Extend the passage on Malaysia's path to a knowledge economy and transparent governance, starting right after its final sentence.

### Selected passage
------------------------------

If Malaysia is to march towards a K-economy, it has to learn some lessons from India. Until the early 1990s, much of India’s governmental information was barely available, often classified as “confidential”. Procedures for foreign investment, insurgency in Kashmir, the condition of Muslims in India---were all “secrets”. Now, such information is available on the web, including comprehensive reports on the condition of the Muslim minority in India, governance in Kashmir, etc.

Formerly ‘sensitive” issues are available on government websites as a dossier of reports and reviews. They are being debated and discussed. The state has gained legitimacy, if not trust, in civil society as a result of this strategic transparency and e-governance.

K- Economy Requires Governance with Strategic Transparency. A responsive bureaucracy in the K-economy has to be quick, open and transparent. Why?

i) Too much secrecy breeds incompetence, a lack of accountability and unresponsiveness. The bureaucracy becomes independent of the leadership and the community, generating and spending funds for its own survival and growth. A fossilized bureaucracy was the downfall of the Soviet Union, is the hurdle in India’s growth, and Japan’s dynamism.

------------------------------

### Given information
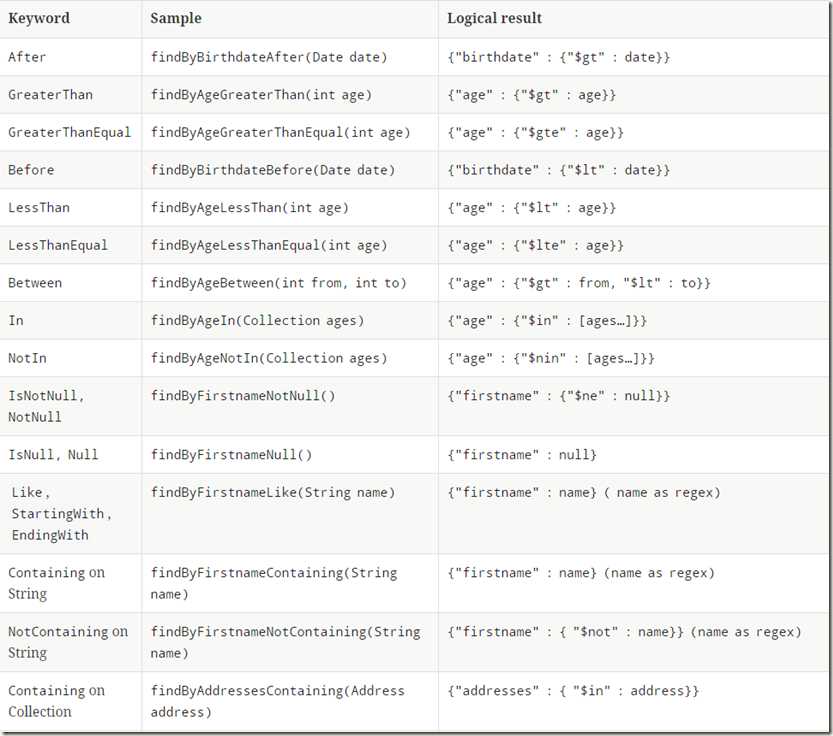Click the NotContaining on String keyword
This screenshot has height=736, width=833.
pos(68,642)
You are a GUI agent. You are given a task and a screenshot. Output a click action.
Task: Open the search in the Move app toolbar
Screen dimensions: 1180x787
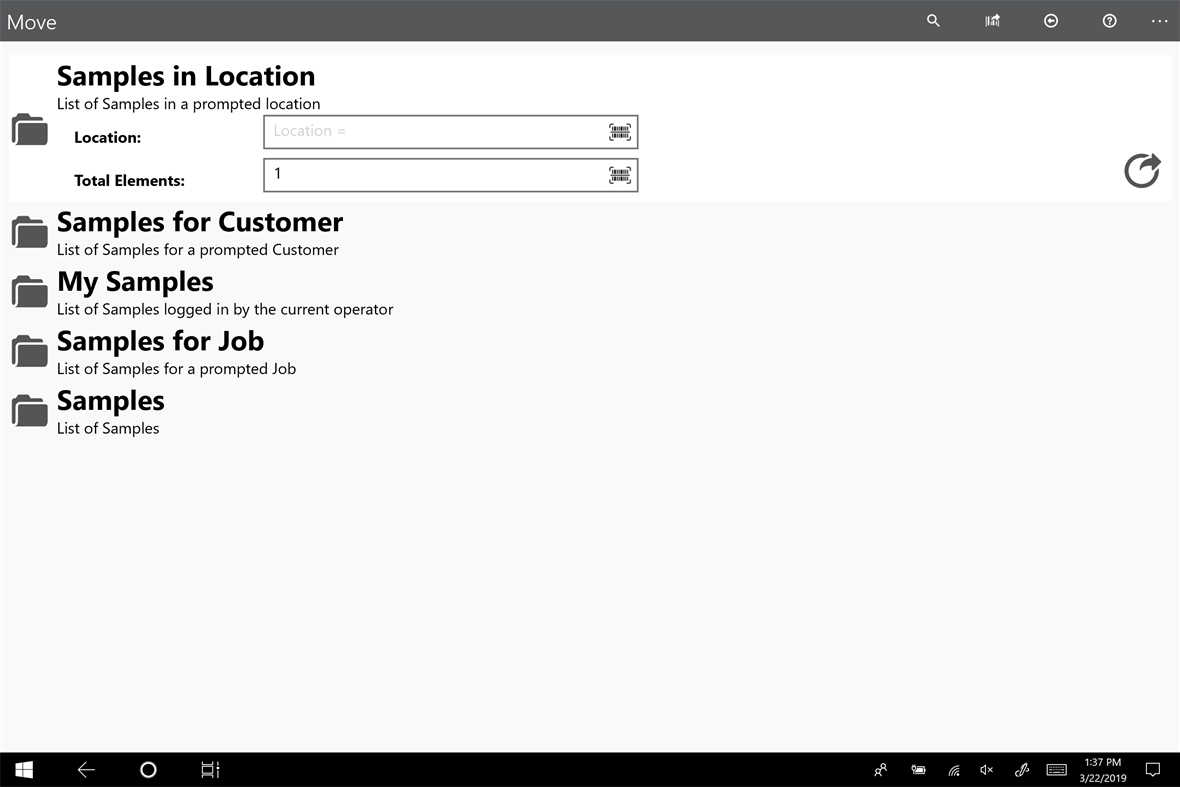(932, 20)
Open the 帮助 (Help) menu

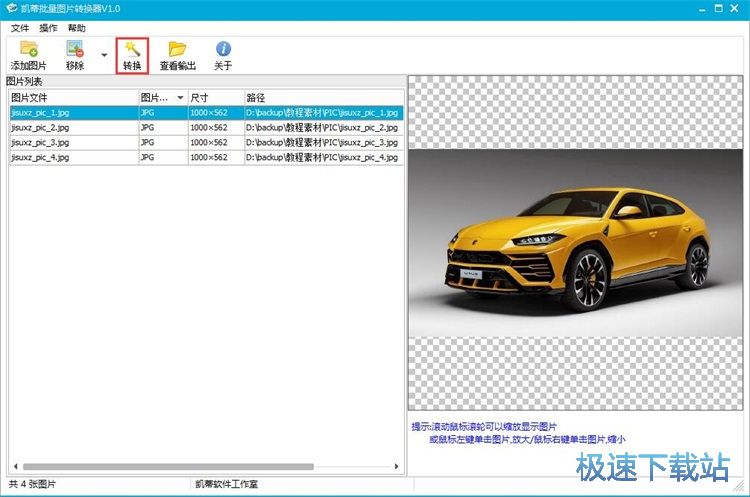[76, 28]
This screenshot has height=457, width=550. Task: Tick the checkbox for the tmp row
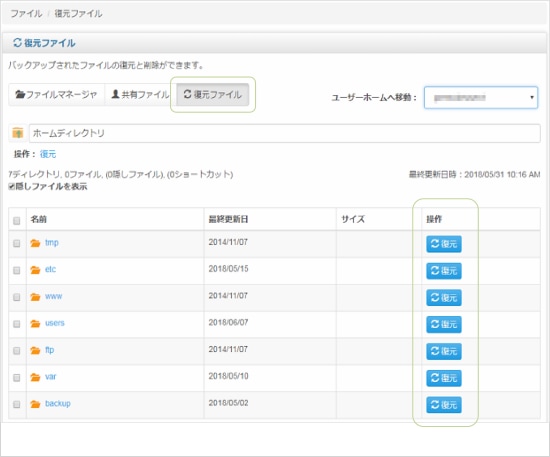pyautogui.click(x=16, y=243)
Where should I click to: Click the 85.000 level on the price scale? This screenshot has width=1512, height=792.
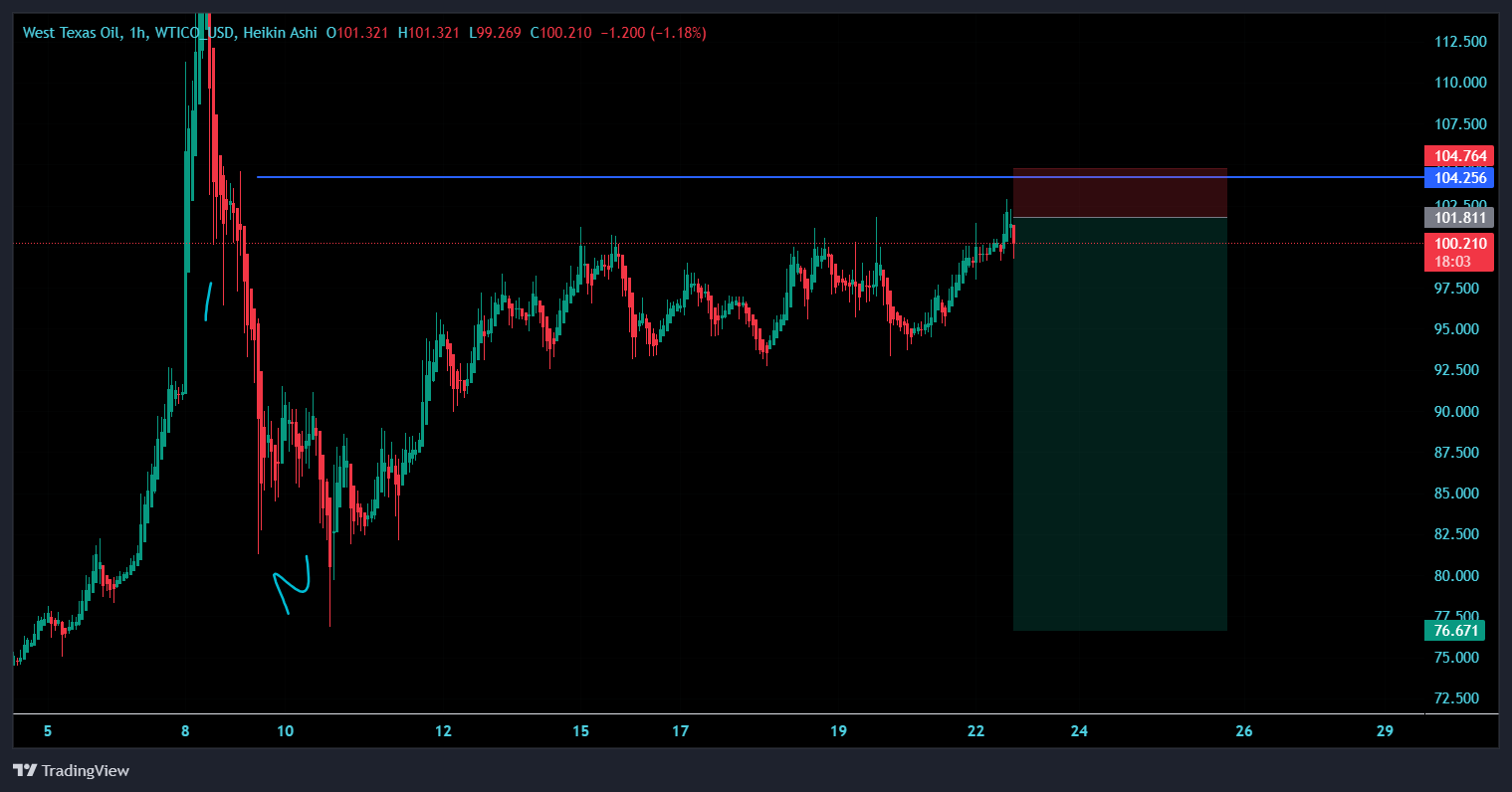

------------------------------

### Result
ii) Communities can develop parallel structures of communication that suggest “conspiracy”. Because the state-data is not acceptable, civil society delinks itself from the government (including the MIC) to speak in conspiratorial terms. Hence, symbolic issues such as “the cow-head” controversy or the condition of “stateless Indians” has a domino effect in alienating the community.

The communication lines between the State/Malaysian Indian leadership and the community have to be repaired urgently.

Quick, public, and transparent communication of state action will generate trust
between community and government.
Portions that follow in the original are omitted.